══ Task inputs

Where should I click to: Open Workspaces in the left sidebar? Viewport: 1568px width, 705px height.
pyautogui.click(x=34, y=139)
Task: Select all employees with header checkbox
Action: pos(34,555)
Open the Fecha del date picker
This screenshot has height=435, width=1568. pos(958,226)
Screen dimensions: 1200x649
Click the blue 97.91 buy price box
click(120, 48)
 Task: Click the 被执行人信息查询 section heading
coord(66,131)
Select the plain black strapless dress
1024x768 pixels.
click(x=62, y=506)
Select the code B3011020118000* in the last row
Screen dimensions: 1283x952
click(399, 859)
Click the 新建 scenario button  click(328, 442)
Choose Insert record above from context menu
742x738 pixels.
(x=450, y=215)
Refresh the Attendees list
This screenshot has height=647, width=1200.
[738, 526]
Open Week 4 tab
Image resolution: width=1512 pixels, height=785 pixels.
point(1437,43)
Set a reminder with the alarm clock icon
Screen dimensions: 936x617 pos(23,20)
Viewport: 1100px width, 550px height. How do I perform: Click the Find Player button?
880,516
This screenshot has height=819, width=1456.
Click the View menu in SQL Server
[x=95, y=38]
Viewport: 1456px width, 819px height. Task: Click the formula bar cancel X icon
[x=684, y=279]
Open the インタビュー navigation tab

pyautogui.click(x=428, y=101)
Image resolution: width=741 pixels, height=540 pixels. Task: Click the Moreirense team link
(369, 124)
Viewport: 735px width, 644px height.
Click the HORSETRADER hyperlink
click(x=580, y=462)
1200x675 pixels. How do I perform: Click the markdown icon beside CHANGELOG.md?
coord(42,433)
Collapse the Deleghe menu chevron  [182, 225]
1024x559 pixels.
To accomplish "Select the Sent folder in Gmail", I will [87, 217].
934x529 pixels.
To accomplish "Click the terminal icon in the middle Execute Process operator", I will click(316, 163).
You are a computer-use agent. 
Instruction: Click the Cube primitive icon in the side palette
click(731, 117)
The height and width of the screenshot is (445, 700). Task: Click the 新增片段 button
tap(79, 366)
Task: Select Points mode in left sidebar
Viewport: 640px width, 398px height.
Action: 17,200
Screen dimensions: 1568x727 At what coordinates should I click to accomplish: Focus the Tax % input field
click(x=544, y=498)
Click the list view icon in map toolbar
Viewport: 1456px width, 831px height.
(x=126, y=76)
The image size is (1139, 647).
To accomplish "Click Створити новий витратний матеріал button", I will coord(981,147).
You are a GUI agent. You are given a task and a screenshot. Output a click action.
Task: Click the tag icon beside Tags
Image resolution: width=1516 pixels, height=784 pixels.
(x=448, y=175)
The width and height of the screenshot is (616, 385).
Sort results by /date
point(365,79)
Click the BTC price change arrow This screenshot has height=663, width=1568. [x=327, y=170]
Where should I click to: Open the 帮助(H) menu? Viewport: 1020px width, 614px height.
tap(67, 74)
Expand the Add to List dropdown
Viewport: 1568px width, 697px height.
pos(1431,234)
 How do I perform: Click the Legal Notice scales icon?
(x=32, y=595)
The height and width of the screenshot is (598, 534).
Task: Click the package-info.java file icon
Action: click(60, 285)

════

• Required task
Revise all of the material by changing every "Image resolution" to "Display resolution". Leave everything else untouched.

• Exercise answer
Where should I click to: Open Workspaces in the left sidebar? Viewport: 1568px width, 705px height.
pyautogui.click(x=34, y=139)
Task: Select all employees with header checkbox
Action: pos(34,555)
Open the Fecha del date picker
This screenshot has height=435, width=1568. pos(958,226)
Screen dimensions: 1200x649
Click the blue 97.91 buy price box
click(120, 48)
 Task: Click the 被执行人信息查询 section heading
coord(66,131)
Select the plain black strapless dress
1024x768 pixels.
click(x=62, y=506)
Select the code B3011020118000* in the last row
Screen dimensions: 1283x952
click(399, 859)
Click the 新建 scenario button  click(328, 442)
Choose Insert record above from context menu
742x738 pixels.
(x=450, y=215)
Refresh the Attendees list
This screenshot has height=647, width=1200.
[738, 526]
Open Week 4 tab
Display resolution: width=1512 pixels, height=785 pixels.
point(1437,43)
Set a reminder with the alarm clock icon
Screen dimensions: 936x617 pos(23,20)
Viewport: 1100px width, 550px height. How do I perform: Click the Find Player button?
880,516
This screenshot has height=819, width=1456.
Click the View menu in SQL Server
[x=95, y=38]
Viewport: 1456px width, 819px height. Task: Click the formula bar cancel X icon
[x=684, y=279]
Open the インタビュー navigation tab

pyautogui.click(x=428, y=101)
Display resolution: width=741 pixels, height=540 pixels. Task: Click the Moreirense team link
(369, 124)
Viewport: 735px width, 644px height.
Click the HORSETRADER hyperlink
click(x=580, y=462)
1200x675 pixels. How do I perform: Click the markdown icon beside CHANGELOG.md?
coord(42,433)
Collapse the Deleghe menu chevron  [182, 225]
1024x559 pixels.
To accomplish "Select the Sent folder in Gmail", I will [87, 217].
934x529 pixels.
To accomplish "Click the terminal icon in the middle Execute Process operator", I will click(316, 163).
You are a computer-use agent. 
Instruction: Click the Cube primitive icon in the side palette
click(731, 117)
The height and width of the screenshot is (445, 700). Task: Click the 新增片段 button
tap(79, 366)
Task: Select Points mode in left sidebar
Viewport: 640px width, 398px height.
Action: 17,200
Screen dimensions: 1568x727 At what coordinates should I click to accomplish: Focus the Tax % input field
click(x=544, y=498)
Click the list view icon in map toolbar
Viewport: 1456px width, 831px height.
(x=126, y=76)
The image size is (1139, 647).
To accomplish "Click Створити новий витратний матеріал button", I will coord(981,147).
You are a GUI agent. You are given a task and a screenshot. Output a click action.
Task: Click the tag icon beside Tags
Display resolution: width=1516 pixels, height=784 pixels.
(x=448, y=175)
The width and height of the screenshot is (616, 385).
Sort results by /date
point(365,79)
Click the BTC price change arrow This screenshot has height=663, width=1568. [x=327, y=170]
Where should I click to: Open the 帮助(H) menu? Viewport: 1020px width, 614px height.
tap(67, 74)
Expand the Add to List dropdown
Viewport: 1568px width, 697px height.
pos(1431,234)
 How do I perform: Click the Legal Notice scales icon?
(x=32, y=595)
The height and width of the screenshot is (598, 534).
Task: Click the package-info.java file icon
Action: click(60, 285)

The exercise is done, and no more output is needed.